■ Dataset:
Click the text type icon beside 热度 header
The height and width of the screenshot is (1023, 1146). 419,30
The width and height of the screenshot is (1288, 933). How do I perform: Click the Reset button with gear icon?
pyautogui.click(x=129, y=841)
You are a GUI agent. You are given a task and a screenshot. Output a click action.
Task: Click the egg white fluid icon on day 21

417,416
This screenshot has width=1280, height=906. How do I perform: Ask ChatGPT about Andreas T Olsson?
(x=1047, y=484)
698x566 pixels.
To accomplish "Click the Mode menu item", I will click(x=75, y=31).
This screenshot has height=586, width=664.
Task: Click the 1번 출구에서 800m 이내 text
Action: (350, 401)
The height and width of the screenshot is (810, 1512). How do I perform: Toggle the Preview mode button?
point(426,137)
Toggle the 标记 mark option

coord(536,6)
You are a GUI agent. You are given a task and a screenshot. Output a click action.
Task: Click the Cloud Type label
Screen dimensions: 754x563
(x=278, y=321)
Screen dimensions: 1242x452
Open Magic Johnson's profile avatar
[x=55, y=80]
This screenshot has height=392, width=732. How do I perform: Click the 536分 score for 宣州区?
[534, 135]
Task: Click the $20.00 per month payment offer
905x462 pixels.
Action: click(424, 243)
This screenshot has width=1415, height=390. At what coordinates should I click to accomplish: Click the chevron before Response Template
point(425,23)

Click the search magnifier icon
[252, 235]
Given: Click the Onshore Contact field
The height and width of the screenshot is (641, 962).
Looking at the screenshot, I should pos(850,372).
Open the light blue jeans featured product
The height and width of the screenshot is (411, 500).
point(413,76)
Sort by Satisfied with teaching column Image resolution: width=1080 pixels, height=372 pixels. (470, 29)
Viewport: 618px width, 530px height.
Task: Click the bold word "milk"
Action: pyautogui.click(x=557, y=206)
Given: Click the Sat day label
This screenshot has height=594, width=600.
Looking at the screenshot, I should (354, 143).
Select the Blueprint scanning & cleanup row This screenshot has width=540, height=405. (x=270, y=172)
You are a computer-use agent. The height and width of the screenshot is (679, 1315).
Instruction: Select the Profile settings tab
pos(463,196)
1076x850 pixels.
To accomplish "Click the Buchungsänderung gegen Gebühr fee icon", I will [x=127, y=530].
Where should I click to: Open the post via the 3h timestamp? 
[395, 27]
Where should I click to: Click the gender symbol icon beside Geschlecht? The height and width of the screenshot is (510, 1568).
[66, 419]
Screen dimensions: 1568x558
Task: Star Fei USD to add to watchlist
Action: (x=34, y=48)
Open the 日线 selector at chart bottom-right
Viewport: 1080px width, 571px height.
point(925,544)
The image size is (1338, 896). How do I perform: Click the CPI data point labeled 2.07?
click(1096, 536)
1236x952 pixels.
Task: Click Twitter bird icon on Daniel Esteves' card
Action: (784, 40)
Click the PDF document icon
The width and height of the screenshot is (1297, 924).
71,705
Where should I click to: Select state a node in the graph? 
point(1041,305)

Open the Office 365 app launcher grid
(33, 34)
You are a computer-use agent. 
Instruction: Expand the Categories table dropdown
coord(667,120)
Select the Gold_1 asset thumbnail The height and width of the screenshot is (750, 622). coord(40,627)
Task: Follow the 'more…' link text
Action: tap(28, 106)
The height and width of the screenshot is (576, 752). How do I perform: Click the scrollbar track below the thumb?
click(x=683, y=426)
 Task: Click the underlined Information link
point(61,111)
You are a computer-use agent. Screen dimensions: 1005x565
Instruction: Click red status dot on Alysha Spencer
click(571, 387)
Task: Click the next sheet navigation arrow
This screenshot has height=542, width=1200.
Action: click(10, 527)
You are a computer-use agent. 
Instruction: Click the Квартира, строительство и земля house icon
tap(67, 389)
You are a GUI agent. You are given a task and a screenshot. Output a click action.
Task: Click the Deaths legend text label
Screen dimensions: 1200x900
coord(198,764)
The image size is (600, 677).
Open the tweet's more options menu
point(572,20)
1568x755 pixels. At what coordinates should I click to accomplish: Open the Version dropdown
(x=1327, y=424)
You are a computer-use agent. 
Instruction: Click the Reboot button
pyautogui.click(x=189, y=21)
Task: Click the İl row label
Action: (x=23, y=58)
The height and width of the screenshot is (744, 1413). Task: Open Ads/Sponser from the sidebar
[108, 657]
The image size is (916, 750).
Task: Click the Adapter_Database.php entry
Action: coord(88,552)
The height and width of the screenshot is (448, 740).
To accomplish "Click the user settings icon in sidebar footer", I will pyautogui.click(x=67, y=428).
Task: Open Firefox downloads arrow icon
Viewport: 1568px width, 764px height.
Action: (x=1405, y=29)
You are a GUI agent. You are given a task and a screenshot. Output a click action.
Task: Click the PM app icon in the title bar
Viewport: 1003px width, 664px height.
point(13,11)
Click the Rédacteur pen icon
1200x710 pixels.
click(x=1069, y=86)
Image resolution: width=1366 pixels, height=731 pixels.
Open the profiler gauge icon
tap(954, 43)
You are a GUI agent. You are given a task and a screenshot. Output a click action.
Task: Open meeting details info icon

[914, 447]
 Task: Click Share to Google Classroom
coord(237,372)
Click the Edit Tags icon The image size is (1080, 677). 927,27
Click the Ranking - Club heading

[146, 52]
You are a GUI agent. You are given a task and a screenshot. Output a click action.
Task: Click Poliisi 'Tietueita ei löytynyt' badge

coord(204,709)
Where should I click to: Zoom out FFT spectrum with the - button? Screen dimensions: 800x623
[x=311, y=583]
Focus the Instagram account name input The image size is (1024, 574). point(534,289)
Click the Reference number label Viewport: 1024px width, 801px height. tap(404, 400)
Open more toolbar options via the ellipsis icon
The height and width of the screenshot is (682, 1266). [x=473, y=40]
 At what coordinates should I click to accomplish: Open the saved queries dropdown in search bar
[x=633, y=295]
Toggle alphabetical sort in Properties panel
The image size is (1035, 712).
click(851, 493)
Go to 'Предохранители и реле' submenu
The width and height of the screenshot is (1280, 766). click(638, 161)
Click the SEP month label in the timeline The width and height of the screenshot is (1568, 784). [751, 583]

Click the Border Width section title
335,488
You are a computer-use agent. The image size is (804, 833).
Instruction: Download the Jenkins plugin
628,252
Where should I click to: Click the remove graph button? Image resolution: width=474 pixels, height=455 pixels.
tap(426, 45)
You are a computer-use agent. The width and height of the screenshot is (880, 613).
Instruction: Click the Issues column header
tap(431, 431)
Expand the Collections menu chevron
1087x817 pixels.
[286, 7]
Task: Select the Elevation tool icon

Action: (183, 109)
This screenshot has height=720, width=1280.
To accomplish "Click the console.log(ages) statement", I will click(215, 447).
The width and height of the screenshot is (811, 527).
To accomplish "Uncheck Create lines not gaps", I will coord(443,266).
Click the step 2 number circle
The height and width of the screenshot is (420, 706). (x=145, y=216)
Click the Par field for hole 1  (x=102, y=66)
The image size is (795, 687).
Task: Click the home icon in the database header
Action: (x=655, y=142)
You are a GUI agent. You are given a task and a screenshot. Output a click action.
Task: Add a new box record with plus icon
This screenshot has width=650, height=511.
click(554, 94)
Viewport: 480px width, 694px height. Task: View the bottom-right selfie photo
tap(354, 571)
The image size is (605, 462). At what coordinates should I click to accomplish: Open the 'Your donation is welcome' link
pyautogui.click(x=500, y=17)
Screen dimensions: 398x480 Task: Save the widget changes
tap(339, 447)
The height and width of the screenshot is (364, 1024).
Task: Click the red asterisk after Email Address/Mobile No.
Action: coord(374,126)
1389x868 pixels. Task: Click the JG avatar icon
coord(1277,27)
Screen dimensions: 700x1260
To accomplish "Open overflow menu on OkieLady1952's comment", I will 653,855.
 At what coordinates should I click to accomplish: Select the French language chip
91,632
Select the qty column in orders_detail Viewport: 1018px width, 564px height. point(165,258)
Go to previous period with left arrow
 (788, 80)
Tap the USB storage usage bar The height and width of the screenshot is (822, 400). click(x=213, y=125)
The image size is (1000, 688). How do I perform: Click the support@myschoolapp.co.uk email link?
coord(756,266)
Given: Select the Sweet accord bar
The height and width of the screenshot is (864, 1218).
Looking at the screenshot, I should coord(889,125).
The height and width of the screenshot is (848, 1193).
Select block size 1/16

■ Task statement: Line count for "month": count the lines in the records above that hold this word, and give only the number.

■ Output for this exercise: 2